Ben Todd at Dynatrace argues that to get a stalled DevSecOps culture moving organisations need to converge observability and security
As rising inflation and soaring energy prices pressure organisations to do more with less, digital transformation has become more of a priority than ever.
These efforts, supported by cloud migration, are critical to organisations’ drive to reduce infrastructure costs and modernise services to attract and retain customers.
However, this transformation is making technology stacks too complex for human teams alone to handle. With hybrid, multicloud environments becoming the norm, DevOps teams need to manage and secure data, platforms, and applications across an increasingly dynamic and distributed landscape.
To succeed, they will need to embrace DevSecOps practices that unify security and observability data and combine it with AI and automation. However, despite a widespread understanding of the benefits of this approach, many organisations have stalled in their efforts to implement an automation-fuelled DevSecOps culture.
The faster pace of digital transformation and the continued shift to the cloud is increasing the security risk that organisations face. In fact, research reveals that more than two-thirds (68%) of Chief Information Security Officers (CISOs) say vulnerability management has become more difficult because the complexity of their software supply chain and cloud ecosystem has increased.
As this trend continues, it is becoming a significant challenge for DevOps teams to prioritise vulnerabilities, because they don’t have enough context about the risk posed to their environment.
This often means teams can spend days chasing false positives or focusing on issues that don’t pose a significant threat to their organisation rather than dealing with the most urgent risks, leaving them unnecessarily exposed.

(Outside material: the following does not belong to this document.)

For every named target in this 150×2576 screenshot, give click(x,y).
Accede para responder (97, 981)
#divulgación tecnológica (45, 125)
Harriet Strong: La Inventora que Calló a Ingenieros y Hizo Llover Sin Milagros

Organisations are also restrained by manual application security processes and fragmented DevOps toolchains. Despite the multitude of tools that they use to maintain the security of their applications, DevOps teams struggle to respond quickly to resolve vulnerabilities when they are detected. This is because many of their solutions aren’t designed for the complexity of the cloud, and they aren’t integrated.
As a result, teams are forced to rely on different and sometimes conflicting sources of observability and security data and they have gaps in visibility across platforms. They are therefore forced to manually analyze hundreds, if not thousands of security alerts to identify, assess, and prioritize their response efforts when new vulnerabilities emerge.
The combination of these factors; the complexity of cloud environments and the dependence on manual processes, is taking its toll and limiting the impact that organisations are seeing from their efforts to adopt DevSecOps practices. On average, each member of development and application security teams spends around a third of their time on vulnerability management tasks that could be automated.
These manual tasks have grown beyond human ability to manage, adding to existing strains on DevOps teams and making it more difficult for them to mitigate and eliminate vulnerabilities before they can be exploited.
To relieve DevOps teams from the burden of keeping applications secure and increase the impact of DevSecOps on innovation, organisations must automate out as much of the manual toil as possible.
To achieve this, they should embrace a unified observability and security strategy. This will break down silos between different sources of data and create a single source of truth with full context that can be used to drive automation.
When combined with a trustworthy AI, DevOps teams can use this data and the answers it contains to support end-to-end DevSecOps automation across the software delivery lifecycle (SDLC). For instance, they can automate IT service management (ITSM) workflows so when a new vulnerability is detected, a support ticket is automatically created and sent to the relevant team to resolve.
This streamlined process saves time and resources by eliminating the need for DevOps teams to manually intervene every time a new vulnerability arises.
As organisations transform to meet customer expectations through faster innovation, they need to manage the security risks being created as a consequence of that speed and agility. To succeed, DevOps teams need to take a more strategic approach to application security, supported by DevSecOps automation.
By taking a more unified approach to observability and security, organisations can reap the true potential of DevSecOps automation for minimising the toil of vulnerability management. This will give DevOps teams more time to focus on higher value strategic tasks that drive the business forward and create a lasting competitive advantage.